Yes. We’ve started to see more departments adopt courseware for their adjuncts. Some institutions give adjuncts freedom of choice with their course materials. Some do not. In cases where they do not, we’ve seen that courseware is being used as a way to ensure that faculty have a fully scoped and sequenced curriculum for the start of their class. One of the main issues with adjuncts is that many times they don’t get placed into a class until two or three days before the start of the term. They don’t have a lot of prep time.
What’s your process for assembling an OER general education course?
Our first step is to find the textbook. Then we author learning objectives, working with subject matter experts — academics in the field. Those learning objectives go through a peer review cycle to ensure they meet the needs of multiple institution types. Once we have those learning objectives, we begin to curate content — finding videos, authoring assessment items. We author about 1,000 assessment items per course and we pull those into formative and summative assessments. Every single section in our courseware begins with a reading. That’s followed up with a video and it ends with a self-check — a five-question, short, auto-graded assessment. All those are tied to learning objectives. At every point throughout the course, students are reading, watching and checking.
All of this allows us to deliver analytic insights on how students are performing on those assessments back to faculty so they can have a more agile teaching approach. They’re able to refine their lectures every week based upon the real needs of their students.
How are faculty responding to the product?
Very well. One faculty member at Wright State University is using our courseware for the first time. He has seen his attendance rates almost double from what they historically were, and he’s attributing that to the way he approaches lectures and to the ongoing assessments, which allow him to be more responsive his students’ needs.
Where does BNED LoudCloud fit into the OER movement?

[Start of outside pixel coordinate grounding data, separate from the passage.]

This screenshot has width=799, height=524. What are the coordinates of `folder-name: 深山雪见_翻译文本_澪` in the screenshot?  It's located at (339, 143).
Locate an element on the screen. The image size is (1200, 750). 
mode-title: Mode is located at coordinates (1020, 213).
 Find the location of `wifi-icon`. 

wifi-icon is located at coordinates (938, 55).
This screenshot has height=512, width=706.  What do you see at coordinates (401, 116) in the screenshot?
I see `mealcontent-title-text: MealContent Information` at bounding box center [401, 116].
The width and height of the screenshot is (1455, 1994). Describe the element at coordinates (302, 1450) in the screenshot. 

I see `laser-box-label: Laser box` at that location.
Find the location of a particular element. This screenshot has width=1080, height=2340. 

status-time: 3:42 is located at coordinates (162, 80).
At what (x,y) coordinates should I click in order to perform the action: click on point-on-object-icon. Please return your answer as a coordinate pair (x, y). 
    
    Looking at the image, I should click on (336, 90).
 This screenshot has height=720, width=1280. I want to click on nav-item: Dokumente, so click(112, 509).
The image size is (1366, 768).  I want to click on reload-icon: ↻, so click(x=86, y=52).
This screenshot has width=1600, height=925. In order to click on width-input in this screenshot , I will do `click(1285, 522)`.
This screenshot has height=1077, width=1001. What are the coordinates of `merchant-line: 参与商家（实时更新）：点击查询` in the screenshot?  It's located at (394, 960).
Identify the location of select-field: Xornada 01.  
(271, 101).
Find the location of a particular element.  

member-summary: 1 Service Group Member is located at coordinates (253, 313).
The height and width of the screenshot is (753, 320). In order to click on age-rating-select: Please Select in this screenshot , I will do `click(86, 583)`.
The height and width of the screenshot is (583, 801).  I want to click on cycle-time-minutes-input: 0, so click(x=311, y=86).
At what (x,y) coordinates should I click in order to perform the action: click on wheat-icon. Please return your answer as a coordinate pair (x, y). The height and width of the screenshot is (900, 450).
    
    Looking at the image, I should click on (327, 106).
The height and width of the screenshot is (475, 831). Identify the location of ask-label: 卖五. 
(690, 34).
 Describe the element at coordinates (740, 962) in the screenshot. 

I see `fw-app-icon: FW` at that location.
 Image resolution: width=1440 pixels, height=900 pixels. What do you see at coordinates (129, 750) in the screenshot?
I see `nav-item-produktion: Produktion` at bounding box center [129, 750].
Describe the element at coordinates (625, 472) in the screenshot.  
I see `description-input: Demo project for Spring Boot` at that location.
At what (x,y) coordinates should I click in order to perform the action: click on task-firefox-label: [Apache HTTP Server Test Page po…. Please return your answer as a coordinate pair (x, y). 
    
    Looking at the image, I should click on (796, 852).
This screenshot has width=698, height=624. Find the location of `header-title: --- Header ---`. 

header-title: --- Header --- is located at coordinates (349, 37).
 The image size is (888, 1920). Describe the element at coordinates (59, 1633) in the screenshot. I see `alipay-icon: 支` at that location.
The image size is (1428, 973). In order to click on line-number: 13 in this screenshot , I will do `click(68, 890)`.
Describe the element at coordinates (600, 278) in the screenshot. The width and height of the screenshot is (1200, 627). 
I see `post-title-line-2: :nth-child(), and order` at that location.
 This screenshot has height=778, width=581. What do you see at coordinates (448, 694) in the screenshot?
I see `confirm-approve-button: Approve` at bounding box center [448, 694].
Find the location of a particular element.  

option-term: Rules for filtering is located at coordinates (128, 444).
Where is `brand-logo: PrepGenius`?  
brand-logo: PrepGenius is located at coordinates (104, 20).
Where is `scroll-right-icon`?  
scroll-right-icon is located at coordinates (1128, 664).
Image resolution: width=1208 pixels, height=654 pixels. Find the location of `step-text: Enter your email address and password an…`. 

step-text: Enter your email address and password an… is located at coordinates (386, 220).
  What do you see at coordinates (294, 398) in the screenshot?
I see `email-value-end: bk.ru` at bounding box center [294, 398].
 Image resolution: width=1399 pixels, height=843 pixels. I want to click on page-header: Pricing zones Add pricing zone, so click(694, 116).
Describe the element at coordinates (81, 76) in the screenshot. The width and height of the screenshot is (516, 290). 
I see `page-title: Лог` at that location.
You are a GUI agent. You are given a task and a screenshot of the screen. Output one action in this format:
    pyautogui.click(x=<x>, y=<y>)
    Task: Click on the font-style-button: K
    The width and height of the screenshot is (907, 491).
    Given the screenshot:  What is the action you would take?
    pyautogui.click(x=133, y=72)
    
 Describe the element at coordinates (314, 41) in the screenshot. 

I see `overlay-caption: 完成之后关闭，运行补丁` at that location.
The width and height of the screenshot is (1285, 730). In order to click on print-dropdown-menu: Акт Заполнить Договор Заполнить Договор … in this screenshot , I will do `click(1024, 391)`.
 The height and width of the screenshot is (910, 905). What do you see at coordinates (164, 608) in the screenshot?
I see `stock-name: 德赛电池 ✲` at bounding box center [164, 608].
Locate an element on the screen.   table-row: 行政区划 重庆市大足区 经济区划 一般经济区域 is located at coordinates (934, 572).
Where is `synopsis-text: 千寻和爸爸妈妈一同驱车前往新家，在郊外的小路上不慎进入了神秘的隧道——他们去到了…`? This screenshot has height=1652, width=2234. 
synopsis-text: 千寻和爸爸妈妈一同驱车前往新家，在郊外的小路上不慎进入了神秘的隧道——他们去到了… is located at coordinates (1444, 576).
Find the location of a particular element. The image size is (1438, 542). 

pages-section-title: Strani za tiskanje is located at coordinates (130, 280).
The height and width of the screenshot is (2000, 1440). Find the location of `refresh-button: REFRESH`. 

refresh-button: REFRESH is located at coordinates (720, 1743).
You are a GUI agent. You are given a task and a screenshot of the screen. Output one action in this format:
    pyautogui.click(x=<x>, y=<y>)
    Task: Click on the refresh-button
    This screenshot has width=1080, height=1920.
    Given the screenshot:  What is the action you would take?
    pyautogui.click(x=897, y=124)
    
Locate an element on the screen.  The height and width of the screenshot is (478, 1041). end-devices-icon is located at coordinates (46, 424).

We think of our product as a bridge. At one extreme, there is a group of faculty members who are highly committed to the OER movement. They’re authoring, editing and curating OER. At the other extreme, are faculty who have been using a traditional textbook for decades and will never teach anything else. However, there are a lot of faculty in the middle. They want good content — that’s the primary objective — but they’re also very sensitive to the financial burden placed on students. They want to switch to OER, but they don’t have the time. If you’re teaching three courses during a term while doing research and trying to build a tenure portfolio, you probably don’t have time to pull together a whole course in OER. That’s where we come in.